AS 2013 BEGINS, STUDENTS AND FACULTY ALIKE ARE PLANNING WAYS TO MAKE THIS YEAR BETTER THAN LAST.
By Sofia Almarza & Anna Koch
The ball drops and fireworks explode – people all around the globe joyfully welcome in a new year! 2013 is here. It is new and fresh. Common resolutions are: eat healthier, spend more time with family, save more money, etc. However, the amount of people making resolutions seems to be decreasing.
Sophomore English major Anna Keophannga chose not to make a New Year’s resolution. Instead, she chose to make long-term goals to see her plans come to fruition.
“I have made resolutions, but they have always been about weight and wanting to look better. I could never reach my goals by mid-January, so I felt like a failure,” said Keophannga.
Keophannga sees nothing wrong with making resolutions for the New Year but creates long-term life goals for herself.
“Other people get super excited about the upcoming year, and they want to make a difference, but they don’t have a game plan and they just jump right in. With long-term goals, you’ve thought about them and you have a plan of action,” said Keophannga.
Senior psychology major Melissa Genca chose to make New Year’s resolutions using the word “clean” as a basis for them.
“I want to ‘Eat Clean,’ which means eating food in its natural state (unprocessed). I want to ‘Speak Clean,’ which means lifting others up and speaking truth. I want to ‘Think Clean,’ to think pure, holy, kind and Christ-like thoughts about myself and others,” said Genca.

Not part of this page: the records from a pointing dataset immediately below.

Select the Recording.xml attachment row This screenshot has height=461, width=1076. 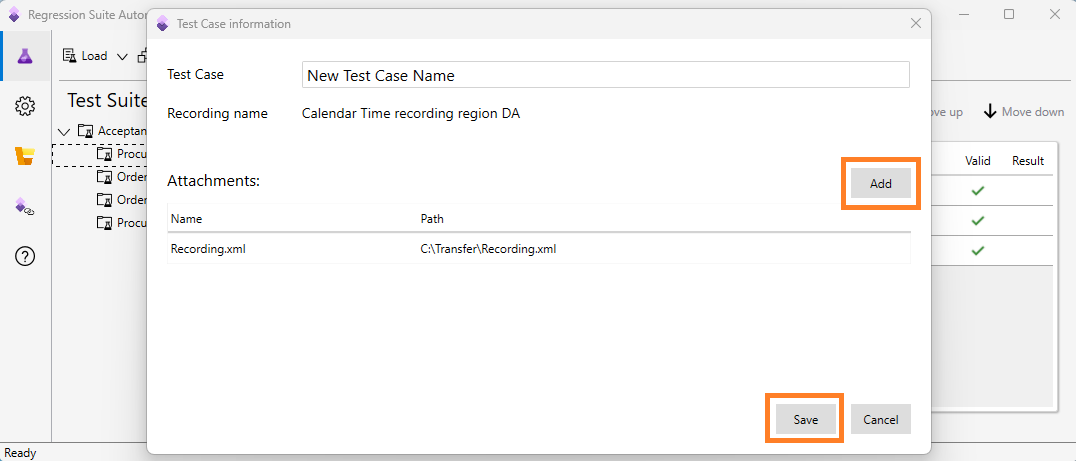(x=538, y=249)
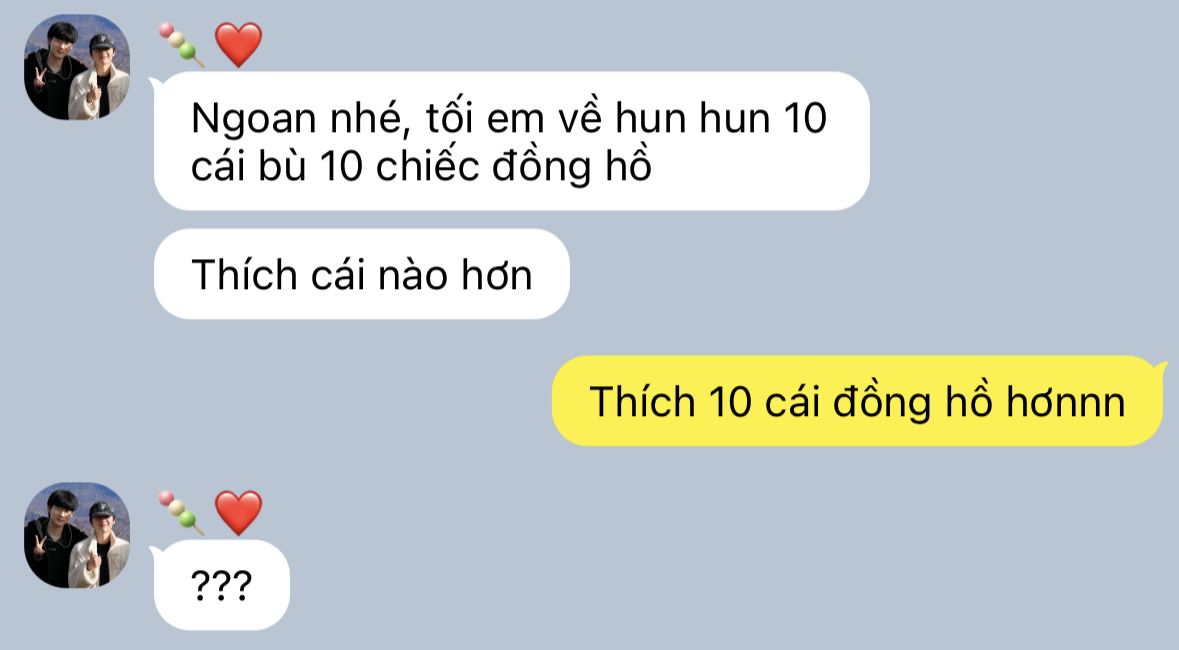The image size is (1179, 650).
Task: Click the word "Thích" in the yellow reply
Action: pos(642,401)
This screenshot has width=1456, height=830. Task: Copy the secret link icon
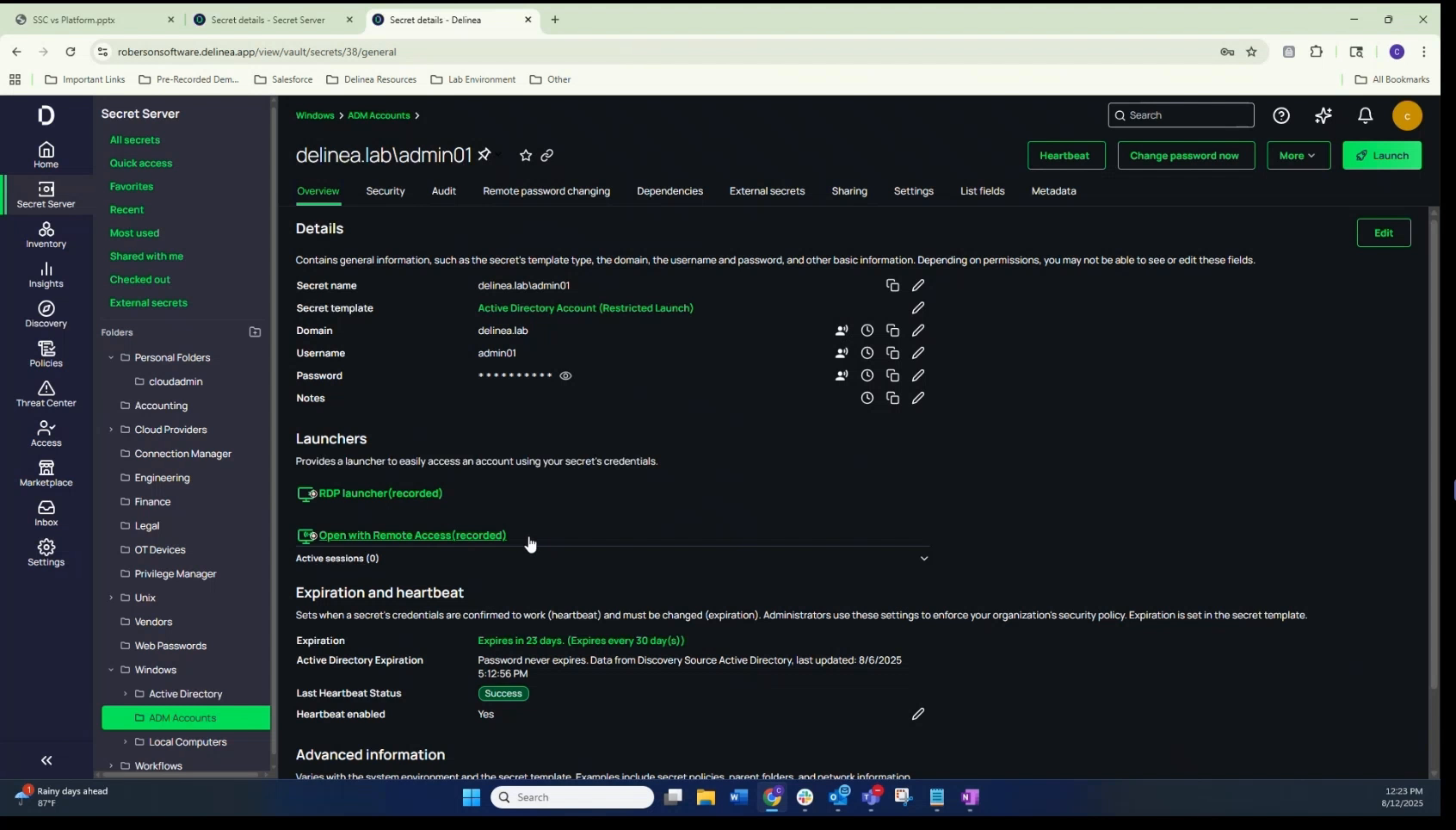[x=548, y=155]
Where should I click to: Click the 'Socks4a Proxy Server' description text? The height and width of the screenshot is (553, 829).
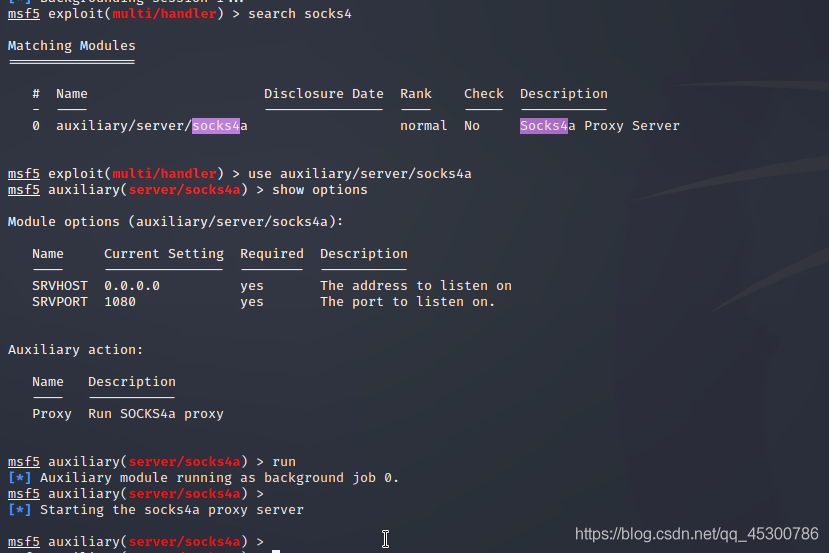(x=599, y=126)
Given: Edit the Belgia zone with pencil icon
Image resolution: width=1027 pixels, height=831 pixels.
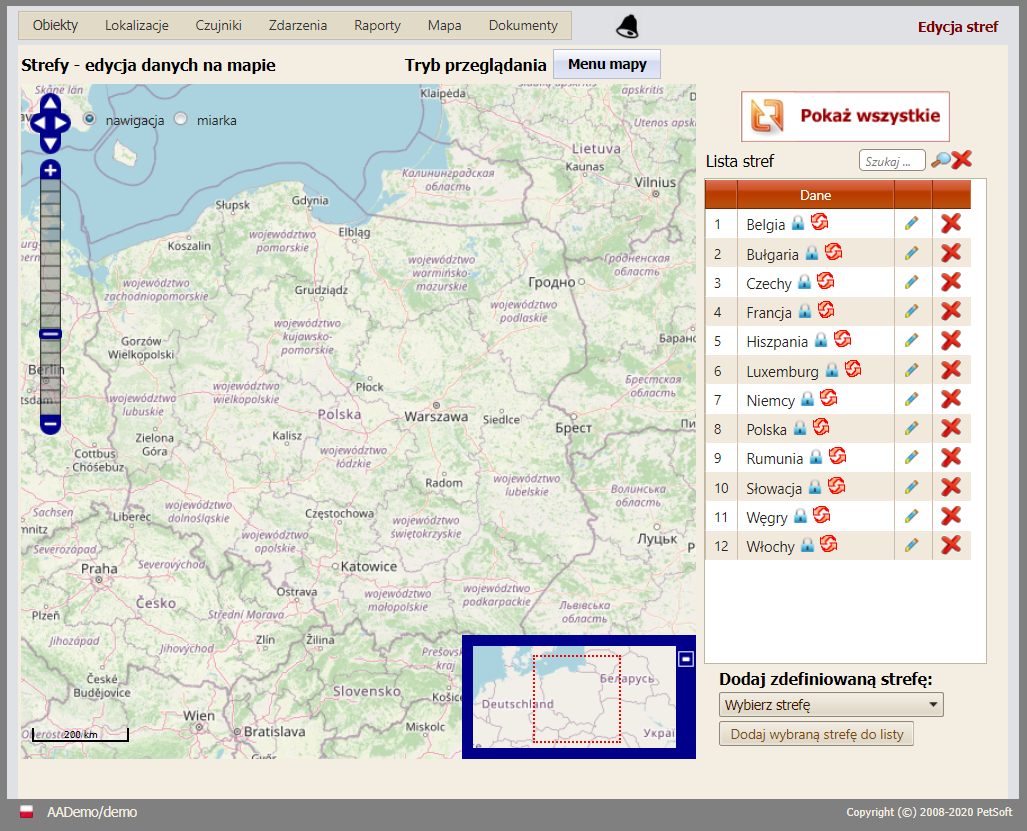Looking at the screenshot, I should click(x=911, y=224).
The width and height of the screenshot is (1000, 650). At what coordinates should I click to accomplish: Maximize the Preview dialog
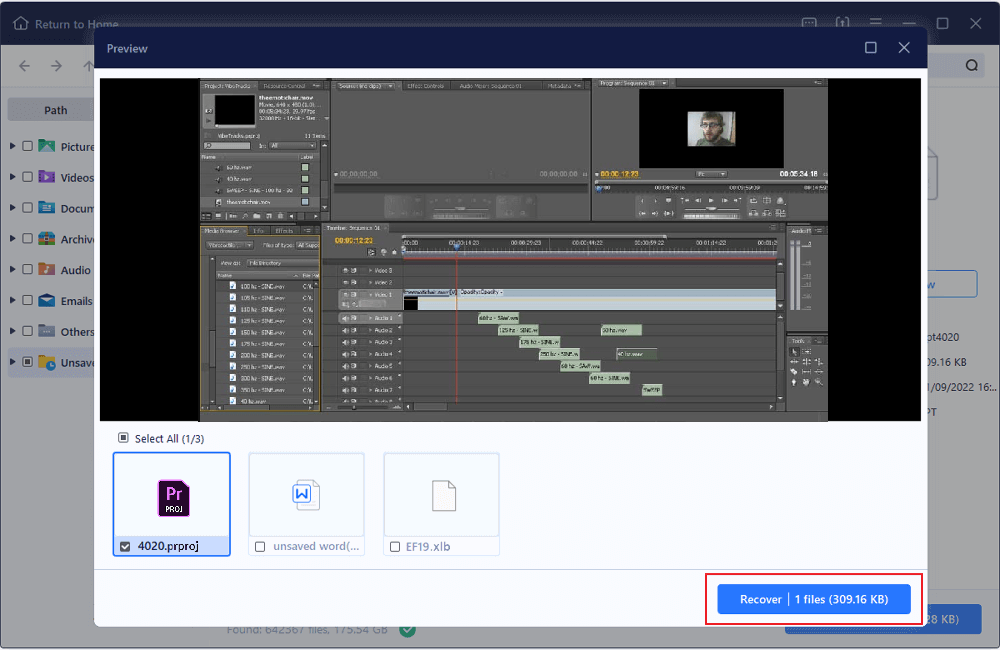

Developing goals is one thing – being successful is another.
“I decided to set 12 goals – one for each month. In doing so, it made each month exciting and new and helped me to be less overwhelmed when thinking about achieving those goals,” said Genca.
The tradition of making resolutions is not dying, but changing. People feel they can be more successful by setting long-term goals.
“I love making goals. I think it’s so important to reflect and then project. Reflect on what your past year or years have been like and what you liked or disliked about them, then project into what you want your future to be like,” said Genca.